How to do a Pre-Hook-Up interview
Meeting a new potential playmate often feels like a job interview: we pick our best head shots and obsess over what to say first. A confident conversation could get you off to a great start, or bad joke could spoil everything.
It’s no different when we meet new people online. We all want to impress, right? But it’s a two-way process – while we’re being measured up, we also need to ensure that our new friend meets our standards. As you’re exchanging flirty messages, don’t forget to ask the right questions.
A pre hook-up interview is a great way to ensure potential sexual partners suit you before you meet them in person. It doesn’t have to involve a clipboard! Often, it’s just a matter of paying attention to the all-important signs.
If you’re stuck for ideas, here are my interview criteria – and a few easy ways to ask, if you’re not sure where to begin.
Why do they want the job?
We all want to be appreciated, even during a casual hook-up. We don’t want to feel as though we’re being used.
Spending a while chatting to someone online can help you to work out whether they find you interesting and attractive, or whether they just want another notch on their belt. If your date can’t tell you what they like about you, or what they’d like to offer you, they might not be fully invested in the whole experience.
Useful lines:
“What do you look for in a hook-up partner?”
“Do you think we’d get along in person?”
“How are you feeling about this conversation right now?”
Do they have the necessary skills?
Good sex requires skill, enthusiasm, and experience. This is especially true if you’re hoping to get up to something advanced, such as kink or group play! But even a standard one-on-one demands a basic level of communication and emotional maturity.
It’s not enough for someone to say, ‘I know what I’m doing.’ It needs to be demonstrated – through actions, or experience. Asking them what they’ve done in the past is helpful – even a story of a date gone wrong can be useful, if they handled the situation well.
Communication, respect, and the ability to wield a flogger are skills that can be learned. But if your potential partner hasn’t, you might prefer to wait for someone who has.
Useful lines:
“So, you’re into kink? What sort of stuff have you done in the past?”
“Have you tried hooking up before? How did it go?”
“Tell me your last embarrassing date story!”

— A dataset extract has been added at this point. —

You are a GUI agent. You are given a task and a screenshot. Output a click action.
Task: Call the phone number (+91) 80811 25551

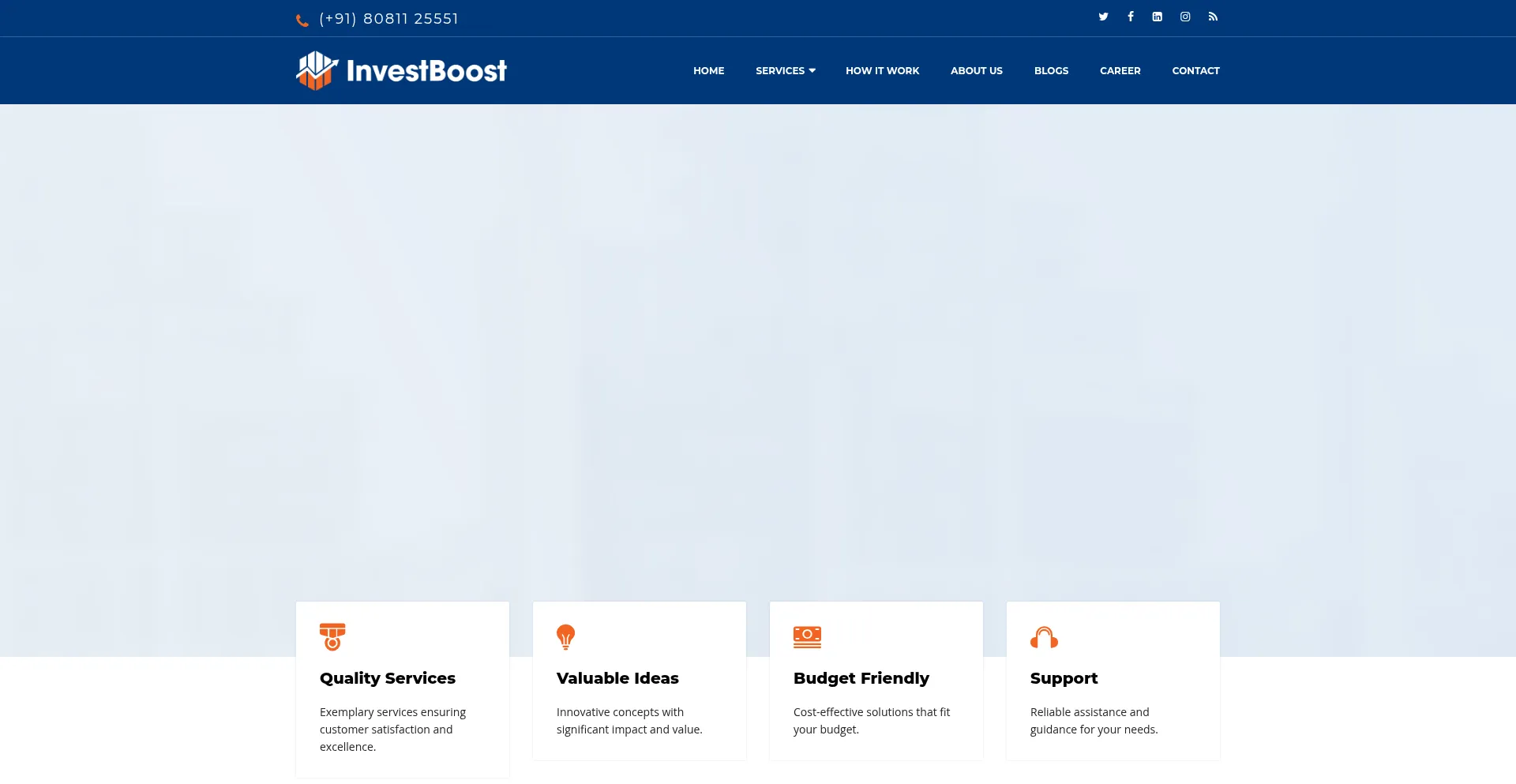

What’s their plan for the future?
You don’t need to quiz your date on their five-year plan; but you DO need to know how they’re going to treat you in the morning. If your partner runs off the next day without so much as a ‘thank you,’ you might not feel great. Conversely, if you’re looking for a one-night stand, you don’t want to shag someone who hangs around your house for three days afterwards.
Useful lines:
“Tell me about your last date – how did it go?”
“Are you still friends with anyone you’ve met online?”
“Do you like to hang out with people you sleep with, or is it always a one-off thing?”
“Don’t call us, we’ll call you.”
At the end of the day, it’s up to both of you to decide whether to take things from the screen to the bedroom. Snap decisions are difficult – especially when someone is keen to meet up straight away! But it’s worth taking your time. This could mean closing that browser window for a few minutes to think about it or arranging to check in again in a few days’ time.
This allows you to commit fully to the experience. It means you might spot warning signs that would otherwise ruin your night. Best of all, a little delayed gratification can be a huge turn on.
If your partner tries to rush you into hooking up, despite your efforts to slow down, it could be a sign that they don’t respect your boundaries. Being pressured into sex isn’t fun – and could mean trouble later, if you get naked with them.
Useful lines:
“It’s been great chatting – can I get back to you in a few days?”
“How about I send you a message next week and see how you’re feeling?”
“You want to meet tonight? Let me think it over for a minute.”
A good hook-up takes time, energy, and commitment...don’t waste your efforts on someone who isn’t a team player. Make sure you do your interview! By staying alert for the signs, you’ll know when you’ve found the right person.